Wednesday, November 03, 2021

Selective Mercies



“The trick, as always, the key to human success and domination, is to be selective in your mercies.” Ian McEwan, Saturday


I haven’t had time to write anything new for the Balcony. Semi-retirement is busy, a different routine, but still a routine. One thing that has changed is the way I wake up in the morning. No alarm, for one thing, and no rolling out of bed like a soldier roused from sleep. Even when I work until 10:30, p.m., I wake up between 6:00 and 7:00, but now I have the luxury of laying in bed until I’m fully awake. I usually stretch and flex my feet, and then perform eye exercises, glancing from left to right, right to left, up and down, and then rolling them one way and the other. I don’t know if these daily exercises provide any benefit for my vision, which is wonky to begin with, but they feel good. Then it’s off to the bathroom. 


There’s something optimistic about brewing a pot of coffee, pouring that first cup. I’m sure I drink too much of the stuff, just as I drink more wine than is good for me. I sit down at the dining room table with my laptop and notebooks, read some news and watch a few videos on YouTube. Like coffee and wine, I know I need to reduce, if not eliminate, my consumption of political news; it puts me in a foul, defeatist and bitter frame of mind which sometimes stays with me for several hours. We’re living in an age of idiocy, of treason, of cruelty, of misplaced anger, of political malfeasance, of endemic corruption and stupidity. No samaritan is coming to winch us out of the ditch. As Hunter S. Thompson would say, we’re well and truly fucked. I wrote here after Trump’s defeat that at best all Joe Biden will be able to do is slow the slide. The Democrats are on course to lose the House and possibly the Senate in 2022, which could very well pave the way for a return of the Orange Menace in January 2025. 


I’ve been off for a couple of days but return to work tonight for my usual 2:00 - 10:30 shift. My partner, Jose, is on vacation so I’ll be the only maintenance person on duty for eight hours. The electronic minder I carry will remind me of the hourly inspections of aisles, bathrooms, and the front of the store. Being midweek there’s bound to be lots of cardboard to bail. The bailer is the color of a battleship, a huge piece of machine powered by hydraulics. The U-boats that line the narrow hallway that run behind the store will be loaded with product and empty cartons. If my average holds, I will walk between 12 and 13 miles. The pain in my left foot that I’ve been dealing with for a while has been alleviated with stretches for my lower back. I suspect I suffer from sciatica. The test now is to see if I can work pain-free regardless of the shoes I decide to wear. 

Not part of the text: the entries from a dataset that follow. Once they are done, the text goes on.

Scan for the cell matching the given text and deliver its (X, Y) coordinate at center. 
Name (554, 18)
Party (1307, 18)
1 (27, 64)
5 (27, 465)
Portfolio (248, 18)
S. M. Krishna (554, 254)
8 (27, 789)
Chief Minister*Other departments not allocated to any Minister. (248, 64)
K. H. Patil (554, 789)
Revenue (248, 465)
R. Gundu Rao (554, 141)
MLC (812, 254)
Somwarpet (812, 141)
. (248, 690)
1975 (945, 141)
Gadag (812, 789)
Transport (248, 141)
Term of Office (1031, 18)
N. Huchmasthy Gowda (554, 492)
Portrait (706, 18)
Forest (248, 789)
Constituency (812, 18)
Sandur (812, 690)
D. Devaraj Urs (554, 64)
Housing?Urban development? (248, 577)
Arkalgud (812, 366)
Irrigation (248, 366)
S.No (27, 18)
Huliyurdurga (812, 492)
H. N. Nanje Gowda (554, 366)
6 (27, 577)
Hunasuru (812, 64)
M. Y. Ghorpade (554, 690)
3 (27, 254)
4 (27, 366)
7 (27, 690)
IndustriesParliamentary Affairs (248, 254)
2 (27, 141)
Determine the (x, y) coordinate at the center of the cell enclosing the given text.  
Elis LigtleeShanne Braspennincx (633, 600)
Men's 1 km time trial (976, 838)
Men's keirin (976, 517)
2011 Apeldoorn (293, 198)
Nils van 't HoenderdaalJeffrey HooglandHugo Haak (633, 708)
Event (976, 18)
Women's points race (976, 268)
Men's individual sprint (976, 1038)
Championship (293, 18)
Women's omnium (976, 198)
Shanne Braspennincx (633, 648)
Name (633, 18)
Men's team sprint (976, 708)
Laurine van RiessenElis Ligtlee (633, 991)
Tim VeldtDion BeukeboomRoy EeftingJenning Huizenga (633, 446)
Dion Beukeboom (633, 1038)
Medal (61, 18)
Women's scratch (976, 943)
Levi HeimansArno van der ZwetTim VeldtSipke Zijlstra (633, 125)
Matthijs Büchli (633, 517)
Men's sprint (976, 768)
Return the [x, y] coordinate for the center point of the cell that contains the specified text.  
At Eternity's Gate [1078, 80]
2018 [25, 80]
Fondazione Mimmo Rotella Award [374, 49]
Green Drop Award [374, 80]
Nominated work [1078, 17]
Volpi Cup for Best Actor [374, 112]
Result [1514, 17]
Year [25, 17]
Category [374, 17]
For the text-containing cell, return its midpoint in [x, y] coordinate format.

My other physical problem is my left shoulder. It has been bothering me for a while, and might be the result of bursitis, tendonitis, or a rotator cuff tear. My mobility isn’t terrible, but it comes with pain, and I don’t have much strength. I’ve got a series of exercises that I do that have helped some, but I need to see a doctor. I had a rotator cuff tear in my right shoulder in 2012 that had to be surgically repaired. I see how the kind of work I’m doing now can break a person’s body down over the long term. Long hours on your feet, standing, walking, bending, twisting, reaching, stooping, pushing and pulling. I must be weird, but I enjoy the physical aspect of the work, even with these nagging ailments. The challenge is to ward off the incredibly repetitious nature of the work. I’m very fortunate to only have to do it part-time. I’m not sure I could handle 40 hours a week. My injuries haven’t kept me off the job, and I can work safely provided I’m conscious of what I’m doing and my body mechanics. Where the shoulder issue really plagues me is when I sleep; I’m a habitual side sleeper who must now sleep on his back. 


I’m writing book reviews for the California Review of Books, the website I co-founded with David Starkey and Michelle Drown. The latest one I’ve got in the hopper is Humane by Samuel Moyn, a brilliant analysis of how the US has made war more humane but at the same time never-ending. It boggles my mind to think we spent two decades fighting in Afghanistan, longer than the Civil War, World War II, and Vietnam, combined. I just received John McWhorter’s Woke Racism, and this morning I finished reading the novel Saturday by Ian McEwan. I’m about fifty pages into Undaunted Courage by Stephen E. Ambrose. 


Change is constant, time is finite, and suffering is unavoidable.